Votre objectif
D'après le passage présenté, au cours de quelle édition les organisateurs du Festival de Cannes ont-ils décidé de prendre à bras le corps la question écologique ?

======== Passage présenté

À quelques heures de la montée des marches du 75e Festival de Cannes, l’évènement phare du cinéma mondial confirme ses engagements symboliques en faveur de l’environnement. Des mesures avant tout pédagogiques, adoptées il y a un an et qui semblent s’installer.
Le Festival de Cannes … Ses cinéastes, sa montée des marches, son effervescence artistique et son bilan environnemental désastreux ! Afin de rompre avec cette réputation peu reluisante à l’heure de l’urgence climatique, les organisateurs du plus grand festival international de cinéma ont décidé, lors de son édition 2021, de prendre à bras de corps la question écologique.

================
======== Informations fournies

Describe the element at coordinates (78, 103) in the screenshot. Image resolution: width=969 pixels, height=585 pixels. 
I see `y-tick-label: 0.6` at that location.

================

Solution rédigée
Lors de l'édition 2021.